PROBLEM – Render the items between the lines holding "Prev Post (84, 996)" and "Request a Quote (296, 2034)", inclusive, as a two-column CSV headed item_text and location. Give one row per item, and put each value in its own quoted field with any line breaks turned into spaces.
--- start of PROVIDED RECORDS ---
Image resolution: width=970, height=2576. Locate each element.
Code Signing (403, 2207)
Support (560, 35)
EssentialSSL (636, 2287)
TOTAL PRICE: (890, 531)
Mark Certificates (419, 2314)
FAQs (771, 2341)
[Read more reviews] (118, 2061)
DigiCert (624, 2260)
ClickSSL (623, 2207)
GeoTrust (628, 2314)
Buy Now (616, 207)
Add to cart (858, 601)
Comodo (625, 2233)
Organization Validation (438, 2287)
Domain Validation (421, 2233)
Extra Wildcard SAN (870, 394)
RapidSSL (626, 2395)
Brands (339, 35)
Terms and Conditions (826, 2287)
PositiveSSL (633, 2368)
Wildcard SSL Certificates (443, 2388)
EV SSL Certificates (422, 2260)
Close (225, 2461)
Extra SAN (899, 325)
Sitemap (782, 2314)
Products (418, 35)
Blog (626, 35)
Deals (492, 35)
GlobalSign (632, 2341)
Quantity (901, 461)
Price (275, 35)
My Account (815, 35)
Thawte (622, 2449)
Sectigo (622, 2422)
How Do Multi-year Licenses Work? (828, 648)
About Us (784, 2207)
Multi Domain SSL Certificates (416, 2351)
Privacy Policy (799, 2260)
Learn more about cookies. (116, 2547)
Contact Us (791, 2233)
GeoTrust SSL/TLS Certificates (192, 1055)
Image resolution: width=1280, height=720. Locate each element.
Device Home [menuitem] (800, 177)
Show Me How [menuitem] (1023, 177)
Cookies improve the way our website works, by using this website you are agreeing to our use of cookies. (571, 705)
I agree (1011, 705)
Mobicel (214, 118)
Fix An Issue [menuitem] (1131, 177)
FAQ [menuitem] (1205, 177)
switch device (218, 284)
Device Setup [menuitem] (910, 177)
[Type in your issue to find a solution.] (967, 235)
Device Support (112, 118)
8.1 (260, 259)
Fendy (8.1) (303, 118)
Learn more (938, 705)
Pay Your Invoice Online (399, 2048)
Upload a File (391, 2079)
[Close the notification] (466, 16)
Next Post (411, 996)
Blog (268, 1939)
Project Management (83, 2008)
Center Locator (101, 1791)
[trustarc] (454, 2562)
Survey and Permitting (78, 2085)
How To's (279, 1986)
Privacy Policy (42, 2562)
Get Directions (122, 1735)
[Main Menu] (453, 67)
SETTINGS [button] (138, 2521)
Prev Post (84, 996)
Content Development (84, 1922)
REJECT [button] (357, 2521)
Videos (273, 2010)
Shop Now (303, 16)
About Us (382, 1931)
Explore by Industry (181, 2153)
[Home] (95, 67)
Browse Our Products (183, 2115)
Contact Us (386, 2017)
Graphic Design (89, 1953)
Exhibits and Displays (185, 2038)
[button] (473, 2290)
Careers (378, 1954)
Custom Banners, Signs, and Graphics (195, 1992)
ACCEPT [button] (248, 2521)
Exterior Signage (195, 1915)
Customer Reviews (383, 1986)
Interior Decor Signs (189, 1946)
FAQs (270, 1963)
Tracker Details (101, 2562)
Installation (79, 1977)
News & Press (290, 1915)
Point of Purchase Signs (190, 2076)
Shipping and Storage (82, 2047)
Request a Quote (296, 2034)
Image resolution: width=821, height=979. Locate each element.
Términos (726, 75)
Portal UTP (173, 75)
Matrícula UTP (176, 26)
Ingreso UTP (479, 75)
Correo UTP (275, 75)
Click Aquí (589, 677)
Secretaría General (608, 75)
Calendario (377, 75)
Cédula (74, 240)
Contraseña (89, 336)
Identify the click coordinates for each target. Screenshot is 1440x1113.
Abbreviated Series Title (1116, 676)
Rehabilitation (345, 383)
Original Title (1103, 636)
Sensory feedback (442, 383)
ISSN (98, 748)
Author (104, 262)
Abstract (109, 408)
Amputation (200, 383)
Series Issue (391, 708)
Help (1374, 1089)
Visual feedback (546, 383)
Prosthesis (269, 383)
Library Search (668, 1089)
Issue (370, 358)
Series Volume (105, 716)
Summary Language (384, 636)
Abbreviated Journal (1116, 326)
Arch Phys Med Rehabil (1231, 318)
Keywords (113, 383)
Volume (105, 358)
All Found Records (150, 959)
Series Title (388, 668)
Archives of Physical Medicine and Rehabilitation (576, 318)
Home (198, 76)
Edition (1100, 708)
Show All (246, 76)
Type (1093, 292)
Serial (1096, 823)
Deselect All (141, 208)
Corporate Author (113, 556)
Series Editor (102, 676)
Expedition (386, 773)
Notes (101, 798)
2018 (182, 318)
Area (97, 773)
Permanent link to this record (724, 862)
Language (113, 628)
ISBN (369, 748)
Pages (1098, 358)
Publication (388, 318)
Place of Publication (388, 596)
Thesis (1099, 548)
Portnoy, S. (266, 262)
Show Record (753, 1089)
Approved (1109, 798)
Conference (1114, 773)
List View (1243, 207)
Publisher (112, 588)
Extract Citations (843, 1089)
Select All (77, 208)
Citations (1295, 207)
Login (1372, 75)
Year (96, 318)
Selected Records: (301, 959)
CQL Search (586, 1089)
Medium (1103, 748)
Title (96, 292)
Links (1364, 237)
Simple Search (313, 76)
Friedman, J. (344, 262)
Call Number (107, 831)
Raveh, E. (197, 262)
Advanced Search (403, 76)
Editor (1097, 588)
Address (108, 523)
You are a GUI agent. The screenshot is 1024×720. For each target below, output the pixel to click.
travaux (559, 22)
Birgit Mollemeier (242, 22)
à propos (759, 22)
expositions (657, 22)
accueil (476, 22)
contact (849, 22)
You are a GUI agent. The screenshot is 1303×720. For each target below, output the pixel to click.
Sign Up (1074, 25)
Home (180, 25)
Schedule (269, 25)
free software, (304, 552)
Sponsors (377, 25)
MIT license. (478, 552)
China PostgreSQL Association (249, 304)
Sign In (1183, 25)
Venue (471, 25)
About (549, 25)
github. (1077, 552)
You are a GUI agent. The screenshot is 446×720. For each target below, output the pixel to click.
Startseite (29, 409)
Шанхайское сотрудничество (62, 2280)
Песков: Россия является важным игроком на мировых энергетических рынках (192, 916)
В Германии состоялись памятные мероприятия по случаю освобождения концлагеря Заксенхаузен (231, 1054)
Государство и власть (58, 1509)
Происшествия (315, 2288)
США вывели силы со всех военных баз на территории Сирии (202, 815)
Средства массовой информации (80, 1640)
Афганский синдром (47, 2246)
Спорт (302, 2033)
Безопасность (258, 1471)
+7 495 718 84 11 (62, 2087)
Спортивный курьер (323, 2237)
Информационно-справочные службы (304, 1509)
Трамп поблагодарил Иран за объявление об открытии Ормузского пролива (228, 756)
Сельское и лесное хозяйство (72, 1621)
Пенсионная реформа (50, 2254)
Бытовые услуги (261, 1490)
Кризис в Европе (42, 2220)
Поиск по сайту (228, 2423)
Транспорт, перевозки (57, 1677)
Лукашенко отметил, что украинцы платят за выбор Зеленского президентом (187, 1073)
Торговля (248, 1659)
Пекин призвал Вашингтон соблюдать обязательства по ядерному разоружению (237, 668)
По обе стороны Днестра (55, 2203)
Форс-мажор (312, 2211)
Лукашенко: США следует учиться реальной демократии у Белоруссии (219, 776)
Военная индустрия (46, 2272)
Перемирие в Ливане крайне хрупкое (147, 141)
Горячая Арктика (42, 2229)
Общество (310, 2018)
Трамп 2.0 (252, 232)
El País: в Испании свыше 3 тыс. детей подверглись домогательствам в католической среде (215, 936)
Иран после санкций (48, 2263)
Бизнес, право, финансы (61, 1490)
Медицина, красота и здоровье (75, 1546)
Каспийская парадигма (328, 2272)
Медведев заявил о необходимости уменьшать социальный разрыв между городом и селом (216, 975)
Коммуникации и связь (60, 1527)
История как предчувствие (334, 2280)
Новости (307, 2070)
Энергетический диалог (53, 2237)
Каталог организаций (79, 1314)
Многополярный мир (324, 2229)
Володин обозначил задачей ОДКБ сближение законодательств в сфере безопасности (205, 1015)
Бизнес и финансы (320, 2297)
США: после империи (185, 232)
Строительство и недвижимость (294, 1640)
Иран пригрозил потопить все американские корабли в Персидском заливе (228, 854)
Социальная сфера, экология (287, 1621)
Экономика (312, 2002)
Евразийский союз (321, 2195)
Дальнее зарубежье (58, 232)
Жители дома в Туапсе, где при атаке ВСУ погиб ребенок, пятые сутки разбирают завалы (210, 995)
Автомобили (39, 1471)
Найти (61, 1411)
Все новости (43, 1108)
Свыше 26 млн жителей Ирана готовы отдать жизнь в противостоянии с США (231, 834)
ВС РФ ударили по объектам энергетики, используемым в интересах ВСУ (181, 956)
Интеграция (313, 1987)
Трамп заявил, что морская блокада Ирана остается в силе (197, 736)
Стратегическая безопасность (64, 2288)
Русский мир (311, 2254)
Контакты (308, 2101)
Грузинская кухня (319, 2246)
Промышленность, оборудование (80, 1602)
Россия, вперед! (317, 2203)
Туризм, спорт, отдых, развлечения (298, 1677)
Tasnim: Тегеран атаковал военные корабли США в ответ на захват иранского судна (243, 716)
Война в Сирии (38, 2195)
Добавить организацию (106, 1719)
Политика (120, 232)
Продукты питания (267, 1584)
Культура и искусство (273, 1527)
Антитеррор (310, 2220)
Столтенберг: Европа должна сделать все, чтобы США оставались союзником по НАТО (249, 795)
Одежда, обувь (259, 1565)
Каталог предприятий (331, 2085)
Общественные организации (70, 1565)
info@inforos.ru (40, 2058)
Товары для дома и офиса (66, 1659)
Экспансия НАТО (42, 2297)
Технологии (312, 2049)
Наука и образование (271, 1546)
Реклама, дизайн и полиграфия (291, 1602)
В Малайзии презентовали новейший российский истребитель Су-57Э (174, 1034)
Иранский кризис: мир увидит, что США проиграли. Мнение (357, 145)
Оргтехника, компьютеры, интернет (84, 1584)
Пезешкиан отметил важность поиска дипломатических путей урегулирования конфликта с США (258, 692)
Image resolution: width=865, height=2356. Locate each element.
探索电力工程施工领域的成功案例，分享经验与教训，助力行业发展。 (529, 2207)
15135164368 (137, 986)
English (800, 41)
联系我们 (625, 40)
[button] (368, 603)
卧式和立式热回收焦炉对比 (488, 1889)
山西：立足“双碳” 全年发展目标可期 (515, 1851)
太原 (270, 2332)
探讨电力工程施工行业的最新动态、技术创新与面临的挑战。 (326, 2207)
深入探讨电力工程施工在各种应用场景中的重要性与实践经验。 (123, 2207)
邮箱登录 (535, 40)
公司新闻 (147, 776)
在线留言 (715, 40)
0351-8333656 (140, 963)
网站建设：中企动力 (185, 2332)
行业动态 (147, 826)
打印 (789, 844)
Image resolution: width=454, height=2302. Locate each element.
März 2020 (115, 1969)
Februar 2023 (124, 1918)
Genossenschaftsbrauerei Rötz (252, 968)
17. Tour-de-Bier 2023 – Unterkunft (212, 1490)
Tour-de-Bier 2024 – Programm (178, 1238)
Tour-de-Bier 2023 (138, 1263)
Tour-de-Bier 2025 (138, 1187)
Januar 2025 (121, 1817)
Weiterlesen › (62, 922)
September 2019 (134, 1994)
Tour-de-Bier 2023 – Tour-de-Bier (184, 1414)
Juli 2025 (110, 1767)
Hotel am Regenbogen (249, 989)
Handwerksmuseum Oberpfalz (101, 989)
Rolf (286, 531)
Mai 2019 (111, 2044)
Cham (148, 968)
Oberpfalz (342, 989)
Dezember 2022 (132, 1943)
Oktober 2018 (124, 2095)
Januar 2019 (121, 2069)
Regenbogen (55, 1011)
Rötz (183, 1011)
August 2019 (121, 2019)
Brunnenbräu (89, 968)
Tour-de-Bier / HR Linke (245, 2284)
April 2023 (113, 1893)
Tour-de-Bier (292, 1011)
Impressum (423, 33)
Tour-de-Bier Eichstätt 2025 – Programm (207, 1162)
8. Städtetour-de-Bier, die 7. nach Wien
--- end of PROVIDED RECORDS ---
SOLUTION TO THIS TASK –
item_text,location
"Prev Post","(84, 996)"
"Content Development","(84, 1922)"
"REJECT [button]","(357, 2521)"
"Videos","(273, 2010)"
"Shop Now","(303, 16)"
"About Us","(382, 1931)"
"Explore by Industry","(181, 2153)"
"[Home]","(95, 67)"
"Browse Our Products","(183, 2115)"
"Contact Us","(386, 2017)"
"Graphic Design","(89, 1953)"
"Exhibits and Displays","(185, 2038)"
"[button]","(473, 2290)"
"Careers","(378, 1954)"
"Custom Banners, Signs, and Graphics","(195, 1992)"
"ACCEPT [button]","(248, 2521)"
"Exterior Signage","(195, 1915)"
"Customer Reviews","(383, 1986)"
"Interior Decor Signs","(189, 1946)"
"FAQs","(270, 1963)"
"Tracker Details","(101, 2562)"
"Installation","(79, 1977)"
"News & Press","(290, 1915)"
"Point of Purchase Signs","(190, 2076)"
"Shipping and Storage","(82, 2047)"
"Request a Quote","(296, 2034)"